Après une quarantaine de minutes sous l’eau, le chef de palanquée a décrété la remontée. Nous avons rejoint la corde du départ. Le bateau était visible par en-dessous. Mon pallier a duré trois minutes et je suis ressorti plein d’entrain pour échanger avec les autres, sur le bateau.

C’était une expérience envoutante et magique qu’il me tardait de pouvoir refaire. Je suis donc retourné en plongée la nuit suivante, pour une seconde fois.

Le programme était prévu à l’identique par rapport à la veille. Le courant était peut-être un peu plus fort. Les requins, présents par centaines, étaient nettement plus agités. Plus virevoltant autour de nous. L’un d’entre-eux est venu percuter mon objectif. Directement face à moi. C’est donc la preuve qu’ils n’ont aucun système sûr pour nous éviter. Il a eu une secousse d’étonnement et a fait demi tour, avant de disparaitre.

*Données enregistrées*.
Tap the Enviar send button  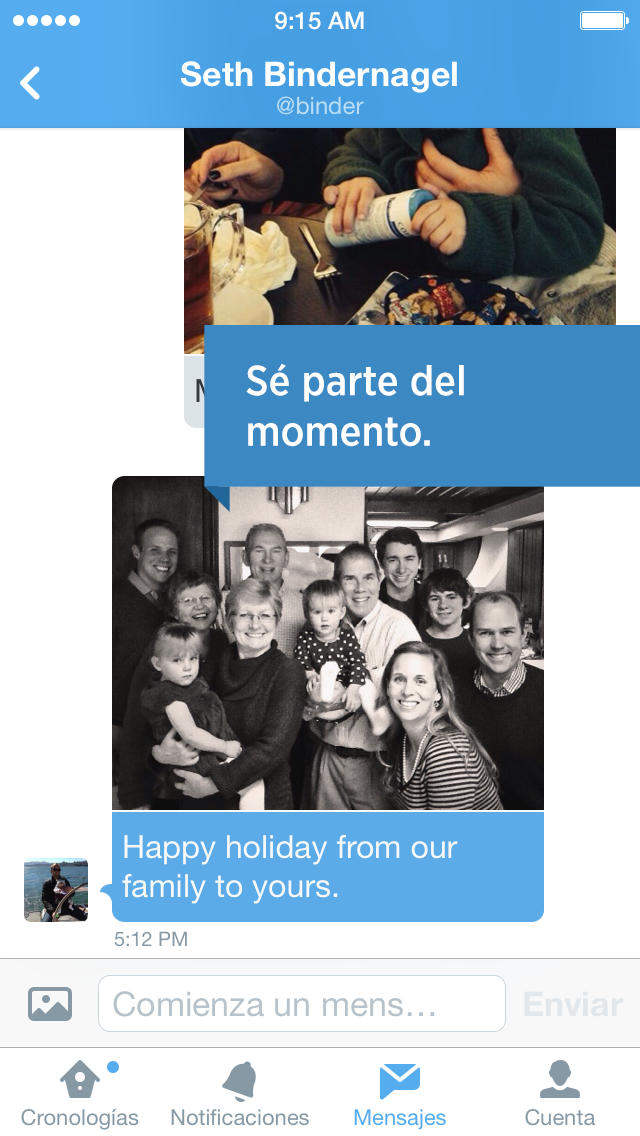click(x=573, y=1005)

* * *

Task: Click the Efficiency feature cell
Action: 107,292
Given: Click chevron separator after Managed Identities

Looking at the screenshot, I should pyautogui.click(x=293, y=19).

*Consigne*. Énumérez, dans l'ordre de l'extrait, toutes les actions attribuées au requin qui s'est approché du narrateur lors de la seconde plongée.

*Réponse attendue*.
- Il est venu percuter l'objectif, directement face au narrateur.
- Il a eu une secousse d'étonnement.
- Il a fait demi-tour.
- Il a disparu.